§ ОТРЫВОК ТЕКСТА:
Николай Алексеевич сел, затянулся раз и другой, а потом, блаженствуя, спросил:
— Интересно, кто же это был — с папиросами?
Я ответил:
— Ермилов.
Николай Алексеевич бросил папиросу на пол, растоптал и нахмурился».
Никита Заболоцкий сопроводил этот случай такими словами:
«До конца жизни не прощал он прямых и косвенных виновников своих бед. Помнил и помещённую в „Правде“ грязную статью Ермилова, сильно повредившую его положению в литературе и обществе».
В Рим Заболоцкий и Слуцкий добрались 11 октября, опоздав на первую встречу с итальянскими писателями. Потом была Флоренция; там Заболоцкий выступил со своими мыслями о поэзии. Возгласив в заключение здравицу миру, радости, творчеству, он закончил словами: «Вот почему я не пессимист». Итальянцы не слишком поверили насчёт его оптимизма, посчитав это данью советской пропаганде. Поэт Анджело Мария Рипеллино, с которым он сошёлся ближе других, позже навестил его в Москве на Беговой. Снова зашла речь об оптимизме.
— Но ваша поздняя лирика пронизана тоской, — сказал Рипеллино. — Оптимизм — пустое слово, устаревший шаблон.
— Во всяком случае, моё искусство — утверждение жизни, — возразил Заболоцкий.
По мнению сына поэта, итальянцам трудно было понять, что оптимизм Заболоцкого «надсоциален» и основан на его собственных натурфилософских представлениях, а не на пропагандистском требовании. «В социальном плане он не был оптимистом и в те годы, уже не всегда сдерживая свои скрытые мысли, говорил, бывало, о жандармской сущности сталинского социализма».
Это подтверждает и дочь Наталья в коротких воспоминаниях об отце:
«В 50-х годах я, случалось, высказывала свои сомнения по поводу официальной пропаганды или по текущим событиям. Папа никогда не пускался в объяснения. Но бывал заметно доволен моим критическим настроем и повторял весело: „Это всё для дурачков“. И весело проходился по комнате, потирая руки».
Наталия Роскина вспоминала, что на её резкие критические высказывания о политике Заболоцкий отвечал спокойно и твёрдо: «Для меня политика — это химия. Я ничего не понимаю в химии, ничего не понимаю в политике и не хочу об этом думать».

§ ЗАДАНИЕ 1: Какого числа, согласно отрывку о Заболоцком, он и Слуцкий добрались до Рима?
§ ЗАДАНИЕ 2: Продолжите отрывок о Заболоцком, начав сразу после его последней фразы.

§ ДАННЫЕ:
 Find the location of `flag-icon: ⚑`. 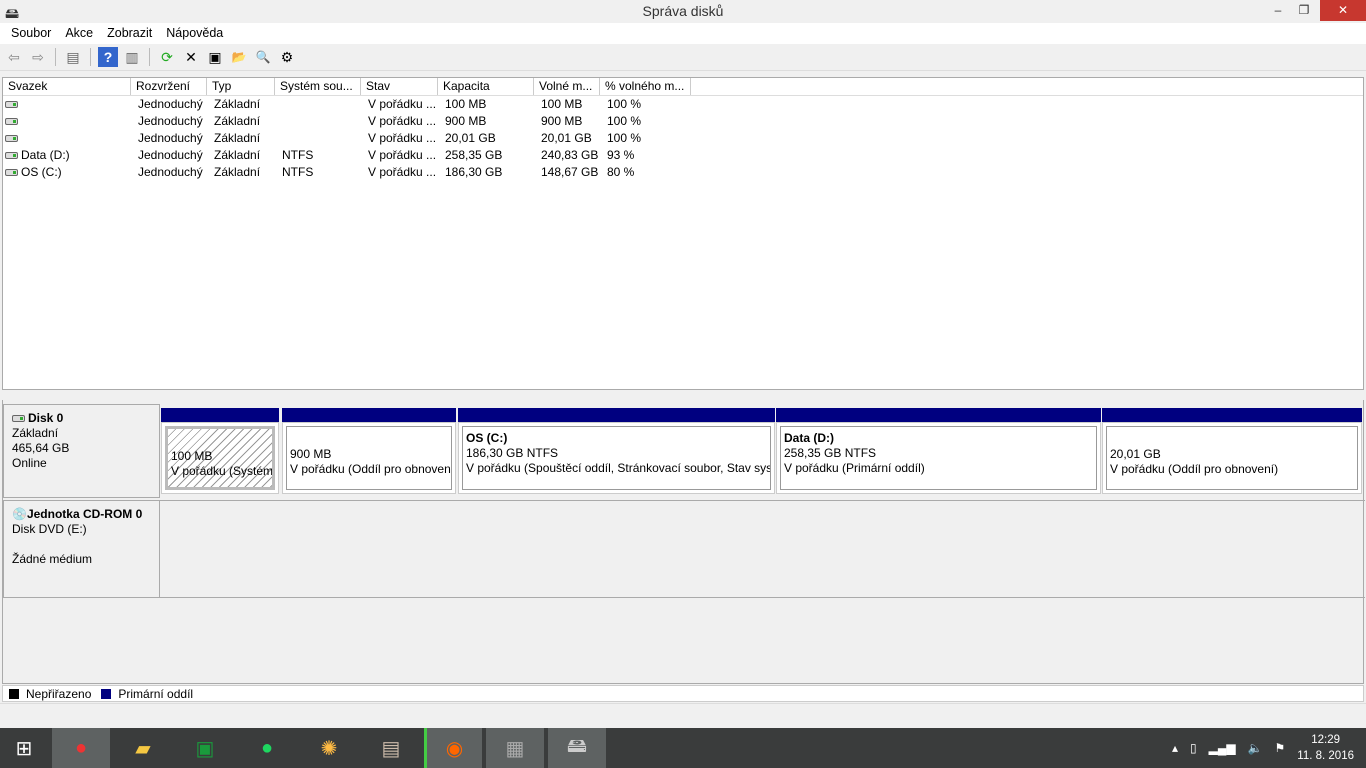

flag-icon: ⚑ is located at coordinates (1280, 748).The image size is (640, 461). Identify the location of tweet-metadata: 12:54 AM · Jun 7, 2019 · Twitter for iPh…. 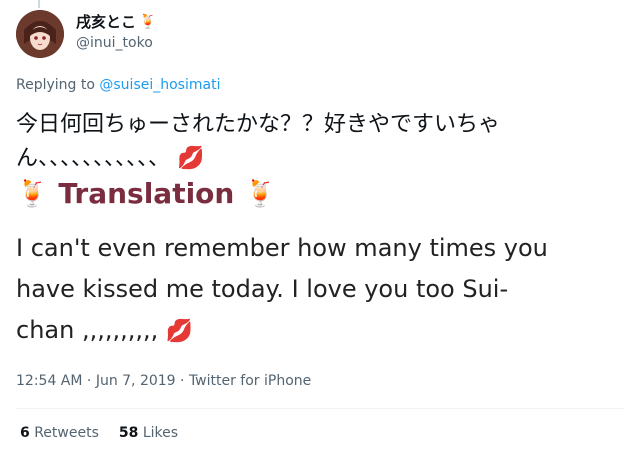
(164, 381).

§ ОТВЕТ 1: 11 октября.

§ ОТВЕТ 2:
А однажды дома сжал её лицо ладонями и, «заставляя смотреть в глаза, с какой-то жестокой торжественностью сказал: „Наташа! Я прошу тебя дать мне честное слово, что ты не занимаешься химией. Ты не занимаешься тем, что я называю химией. Честное слово“. Я охотно дала ему это слово».
Что же касается оптимизма, то и Роскина прекрасно понимала: Заболоцкий, зная, какой за ним догляд, был вынужден так говорить с иностранцем:
«Вот какой он был оптимист. Заговорили о возможной войне — с какой-то страшной реальностью он стал представлять мне её масштаб, а о себе сказал: „У меня тут погребок (он указал на нижние ящики большого павловского буфета), я буду пить не переставая“. Я сказала: „Неужели у мужчины во время войны другого дела не найдётся? И потом, что же будет со мной?“ Он ответил: „Ты молодая, может, ещё и удерёшь“. Никого он не обнадёживал, ни себя, ни близких, никакой пощады не ждал ни от истории, ни от своей судьбы».
В Италии Николай Алексеевич был потрясён живописцами: в галерее Уффицы вглядывался в картины Боттичелли (и оставил потом запись у себя в книжке о «виноградных лицах у Боттичелли», о глазах «дивной чистоты»). Из поездки привёз альбомы Брейгеля, Матисса, Боттичелли, Сезанна, Моне, Шагала.